Der Anwalt von Christian B., Friedrich Fülscher, hat dem NDR Niedersachsen am Dienstagabend bestätigt, dass sein Mandant nach der Haftentlassung eine elektronische Fußfessel tragen muss. Auch müsse der 48-Jährige sich regelmäßig bei der Führungsaufsichtsstelle und der Bewährungshilfe melden. Er bestätigte damit einen Bericht des Nachrichtenportals „Spiegel Online“. Dem Bericht zufolge muss sich B. außerdem einen festen Wohnsitz nehmen, den er ohne Genehmigung nicht verlassen darf. Wie Fülscher dem NDR Niedersachsen auch bestätigte, muss Christian B. seinen Reisepass abgeben. Laut „Spiegel“ soll er einen Personalausweis erhalten, der auf das Gebiet der Bundesrepublik Deutschland beschränkt ist.
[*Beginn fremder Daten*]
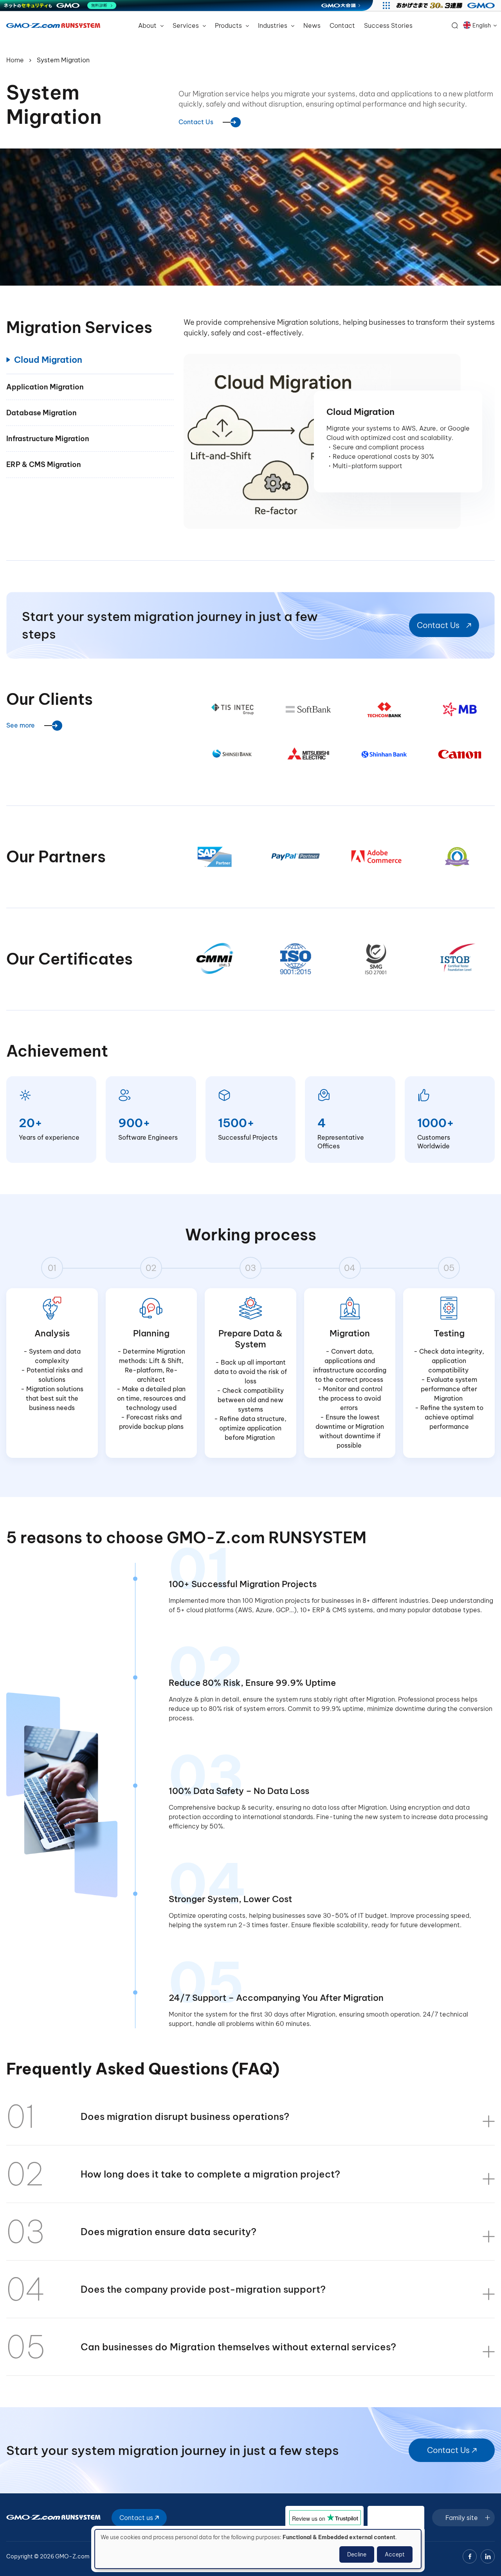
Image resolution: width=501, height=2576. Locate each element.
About (148, 25)
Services (186, 25)
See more (20, 725)
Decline (356, 2554)
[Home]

Medienvertreter warten vor der JVA Sehnde auf die Entlassung
Christian B. hat für die Vergewaltigung einer US-Amerikanerin eine siebenjährige Haftstrafe abgesessen – zuletzt in Sehnde in der Region Hannover. Am Mittwoch soll er aus dem Gefängnis entlassen werden. Dort warten seit Beginn der Woche Pressevertreterinnen und Pressevertreter – auch von internationalen Medien. Sie sind gekommen, weil B. als Hauptverdächtiger gilt im Fall des 2007 in Portugal verschwundenen damals dreijährigen Mädchens Madeleine McCann aus Großbritannien. Der Fall war seinerzeit weltweit in den Medien präsent. Weil B. zuletzt in Braunschweig gemeldet war, wo er eine Zeitlang einen Kiosk betrieben hatte, ist die dortige Staatsanwaltschaft zuständig. Die Behörde beschuldigt Christian B., Madeleine McCann in Portugal entführt und getötet zu haben.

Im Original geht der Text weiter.